[Task goal]
Look below for the line with "Task: Click the green"; begin the copy there and stop after the line with "The image size", keeping the text exact and the pictures out.

[Input]
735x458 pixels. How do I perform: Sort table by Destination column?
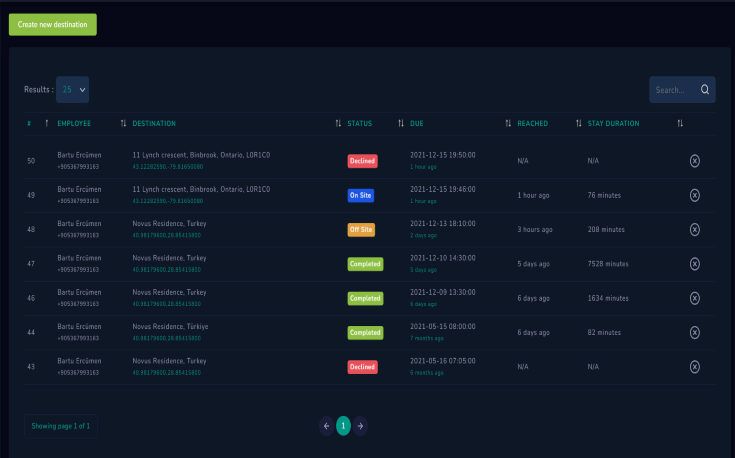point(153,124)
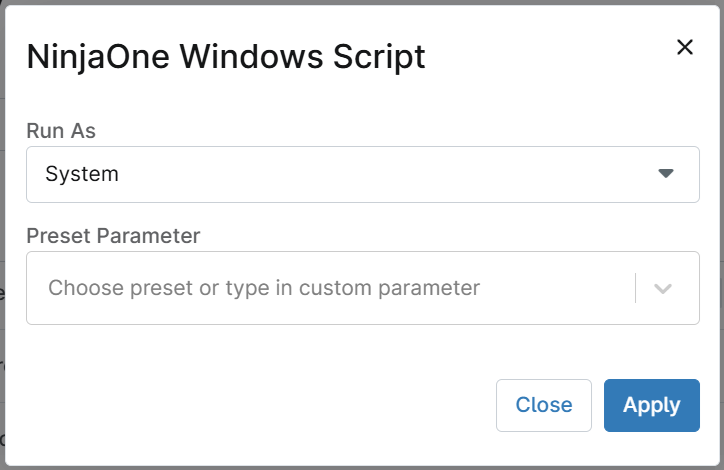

* * *

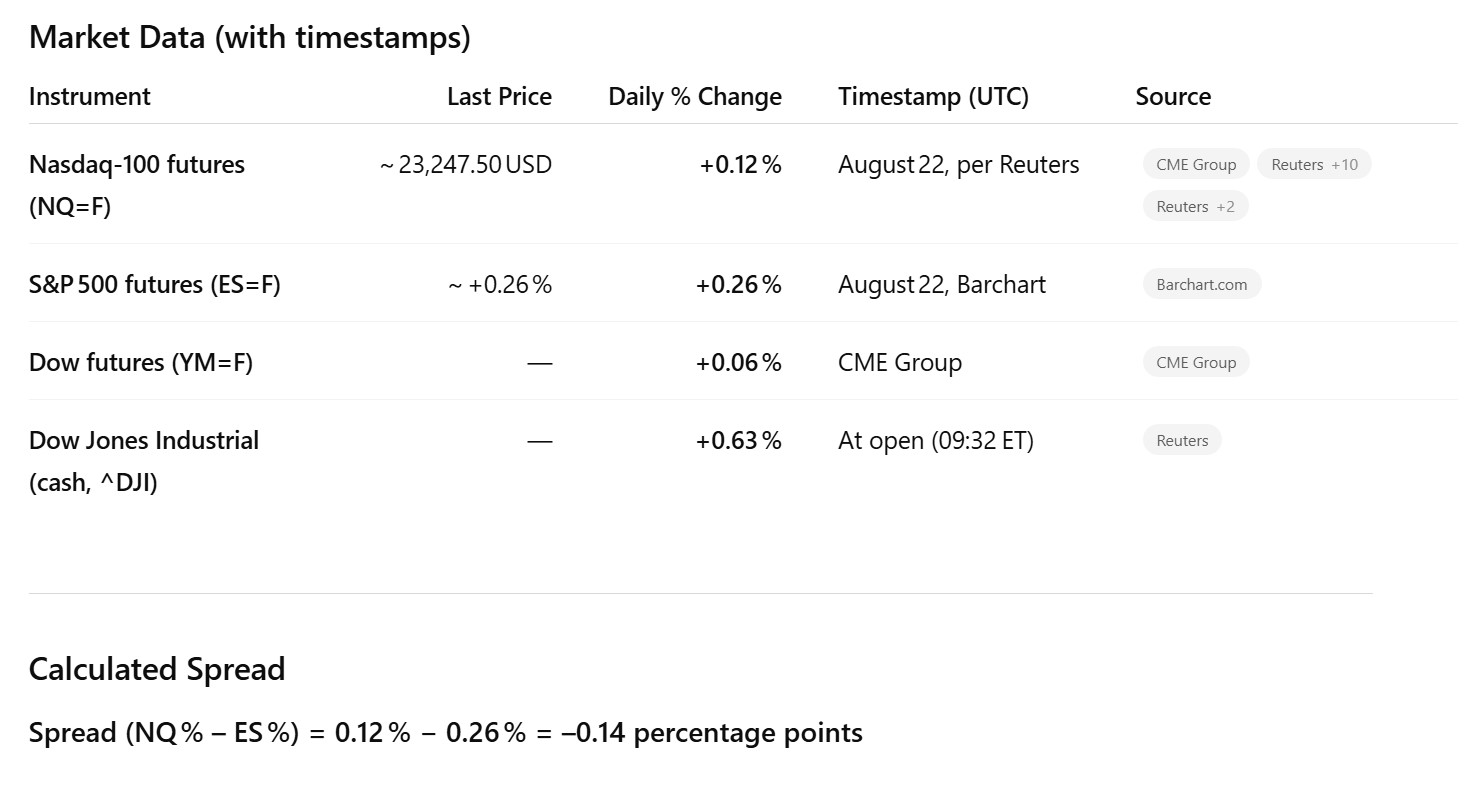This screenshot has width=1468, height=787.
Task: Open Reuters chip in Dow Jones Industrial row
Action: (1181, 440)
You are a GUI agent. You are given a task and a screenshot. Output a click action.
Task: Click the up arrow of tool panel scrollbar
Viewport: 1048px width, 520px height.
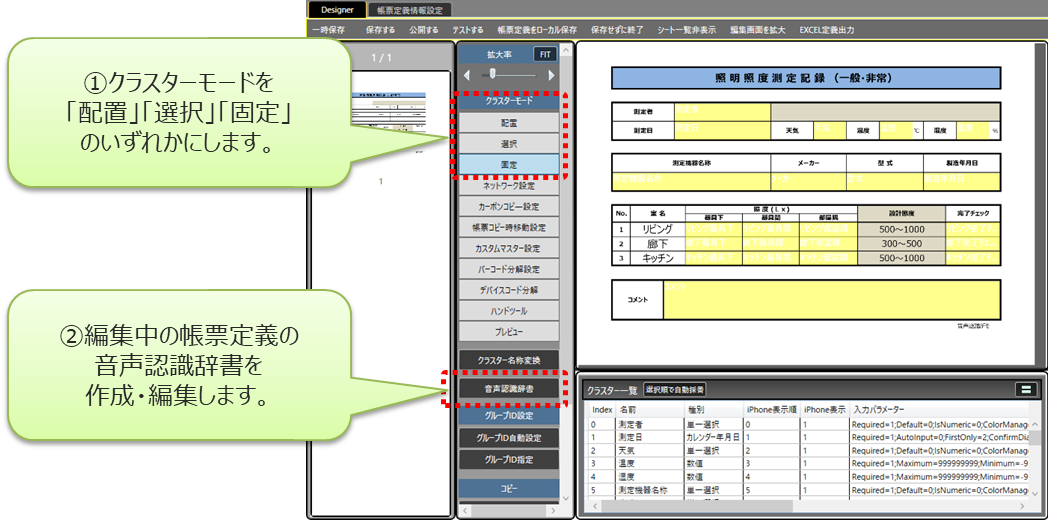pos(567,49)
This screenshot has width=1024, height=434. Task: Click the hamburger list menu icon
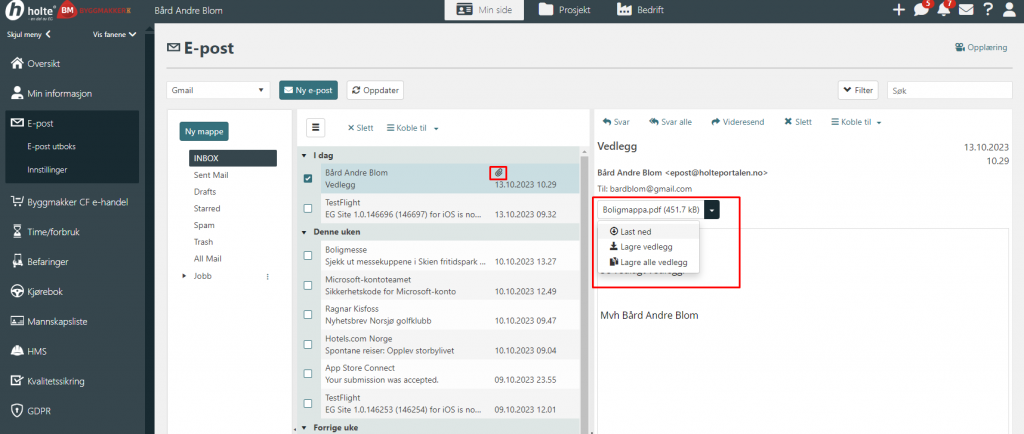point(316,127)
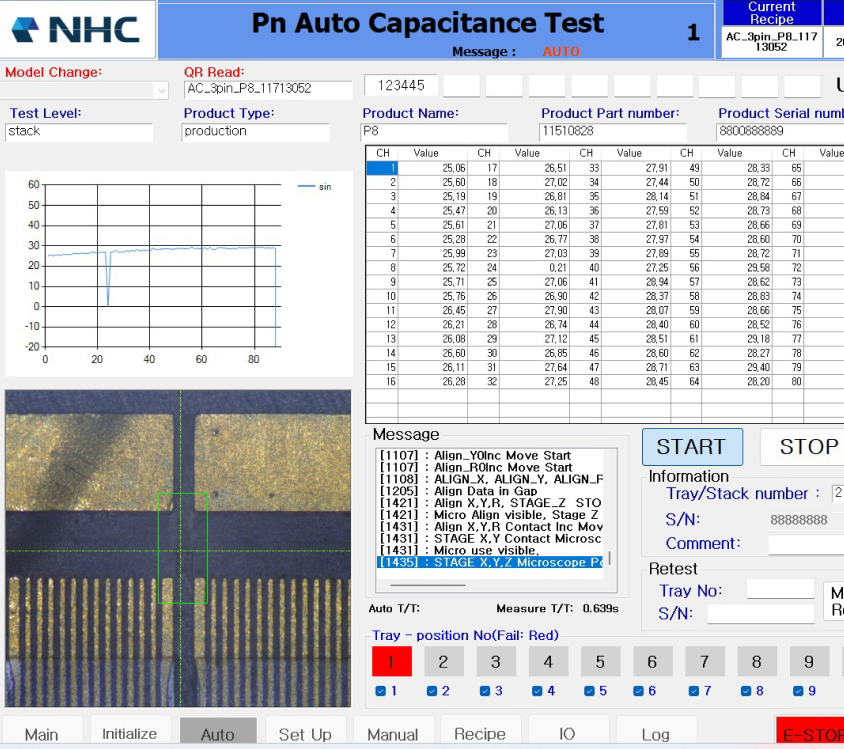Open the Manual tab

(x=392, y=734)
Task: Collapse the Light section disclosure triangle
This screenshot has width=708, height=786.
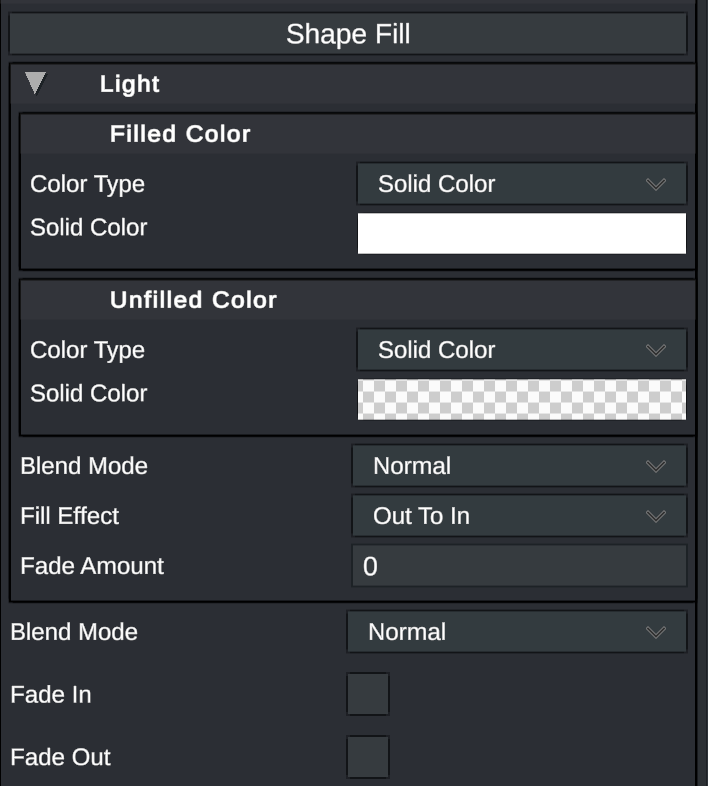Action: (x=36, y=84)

==

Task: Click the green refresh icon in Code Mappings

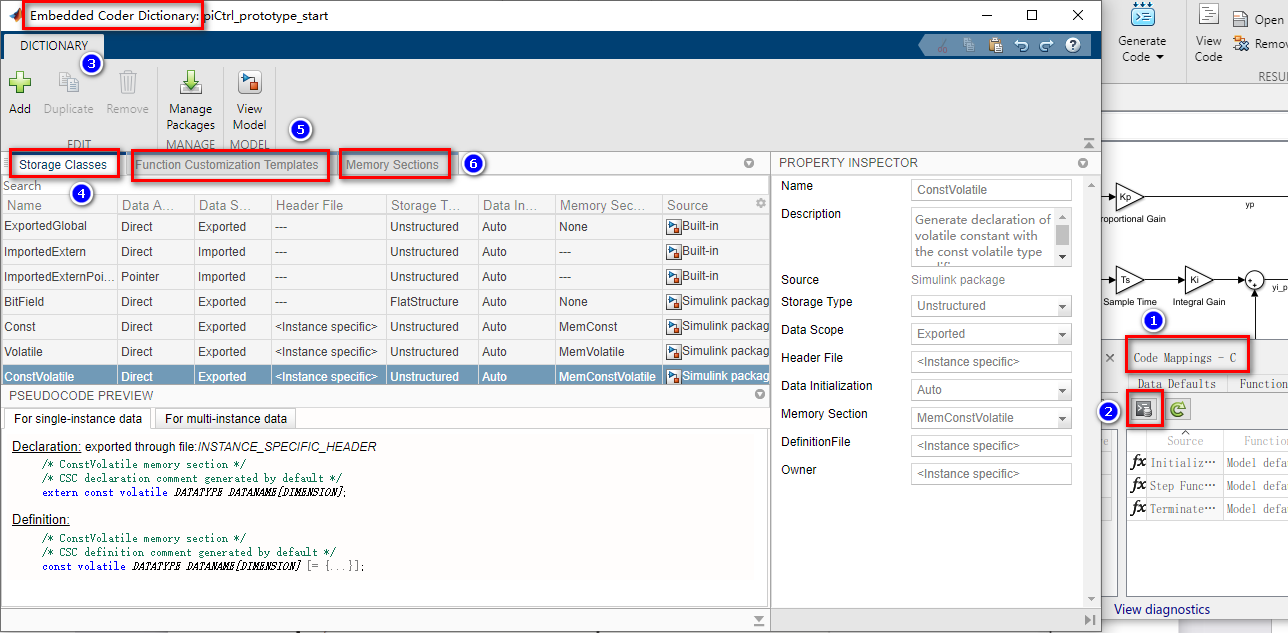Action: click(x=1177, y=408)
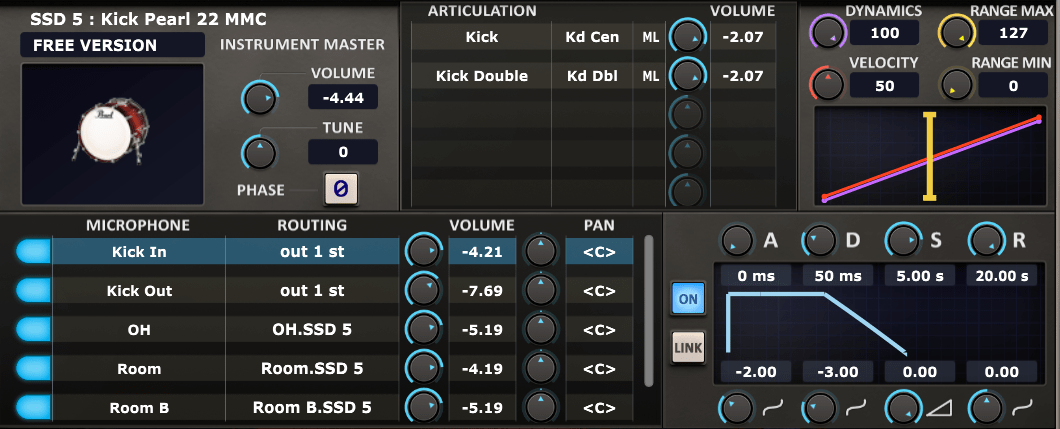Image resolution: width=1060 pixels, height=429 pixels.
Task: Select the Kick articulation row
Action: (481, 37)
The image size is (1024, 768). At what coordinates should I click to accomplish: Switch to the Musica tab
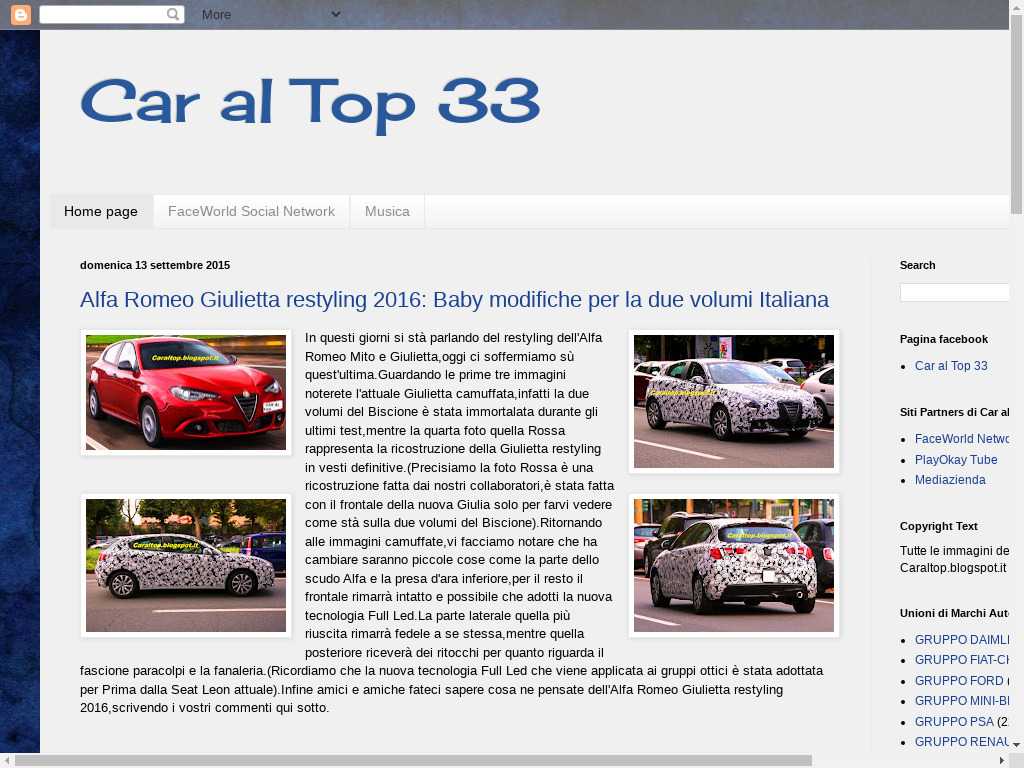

[Result of this exercise]
Task: Click the green refresh icon in Code Mappings

Action: click(x=1177, y=408)
Image resolution: width=1060 pixels, height=429 pixels.
Task: Select the Kick articulation row
Action: (481, 37)
The image size is (1024, 768). At what coordinates should I click to accomplish: Switch to the Musica tab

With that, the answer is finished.